**YOUR GOAL**
Count the lines in the entries below that contain the word "dimensions", and give only that number.

**INFORMATION SHOWN**
■ ■ ■

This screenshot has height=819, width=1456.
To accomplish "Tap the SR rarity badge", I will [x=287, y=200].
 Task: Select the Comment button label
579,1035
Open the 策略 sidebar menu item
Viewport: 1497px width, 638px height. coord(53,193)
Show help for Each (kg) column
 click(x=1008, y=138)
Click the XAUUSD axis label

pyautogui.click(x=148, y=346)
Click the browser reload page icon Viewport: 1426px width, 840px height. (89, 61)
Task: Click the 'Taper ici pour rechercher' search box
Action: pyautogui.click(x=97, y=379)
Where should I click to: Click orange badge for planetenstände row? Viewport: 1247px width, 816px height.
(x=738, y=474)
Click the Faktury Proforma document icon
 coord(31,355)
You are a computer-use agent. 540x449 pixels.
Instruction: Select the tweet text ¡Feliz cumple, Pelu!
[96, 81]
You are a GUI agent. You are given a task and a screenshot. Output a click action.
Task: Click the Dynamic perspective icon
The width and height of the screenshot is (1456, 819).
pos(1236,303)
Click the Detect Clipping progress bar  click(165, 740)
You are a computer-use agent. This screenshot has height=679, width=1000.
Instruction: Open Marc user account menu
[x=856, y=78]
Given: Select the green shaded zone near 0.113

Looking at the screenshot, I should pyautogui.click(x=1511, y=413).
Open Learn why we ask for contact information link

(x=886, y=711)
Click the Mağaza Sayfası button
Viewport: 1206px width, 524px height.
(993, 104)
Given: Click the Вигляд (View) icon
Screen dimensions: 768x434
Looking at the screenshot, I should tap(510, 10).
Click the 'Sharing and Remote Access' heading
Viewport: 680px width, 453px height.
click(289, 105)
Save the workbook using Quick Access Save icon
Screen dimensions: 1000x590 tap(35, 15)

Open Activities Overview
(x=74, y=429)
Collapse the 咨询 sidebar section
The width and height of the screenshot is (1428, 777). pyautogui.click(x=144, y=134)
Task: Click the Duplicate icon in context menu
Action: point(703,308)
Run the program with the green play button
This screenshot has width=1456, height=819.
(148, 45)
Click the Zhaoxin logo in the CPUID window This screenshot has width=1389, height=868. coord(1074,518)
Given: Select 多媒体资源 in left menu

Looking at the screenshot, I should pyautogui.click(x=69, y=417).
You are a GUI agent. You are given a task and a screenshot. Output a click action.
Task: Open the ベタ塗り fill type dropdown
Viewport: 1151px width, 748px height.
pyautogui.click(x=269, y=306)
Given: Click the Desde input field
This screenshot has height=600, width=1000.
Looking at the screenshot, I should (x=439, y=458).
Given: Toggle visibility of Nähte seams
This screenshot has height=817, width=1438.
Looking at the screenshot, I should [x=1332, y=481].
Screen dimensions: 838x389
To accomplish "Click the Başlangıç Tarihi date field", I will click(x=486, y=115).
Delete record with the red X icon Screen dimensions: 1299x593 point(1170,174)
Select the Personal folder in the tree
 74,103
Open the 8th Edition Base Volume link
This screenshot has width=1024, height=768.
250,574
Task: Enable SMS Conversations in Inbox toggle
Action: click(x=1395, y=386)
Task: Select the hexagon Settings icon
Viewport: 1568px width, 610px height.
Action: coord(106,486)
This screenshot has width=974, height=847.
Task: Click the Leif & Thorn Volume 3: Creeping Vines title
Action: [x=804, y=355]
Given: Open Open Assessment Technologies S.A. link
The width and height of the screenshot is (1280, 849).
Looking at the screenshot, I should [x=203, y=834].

■ ■ ■

**TASK RESPONSE**
4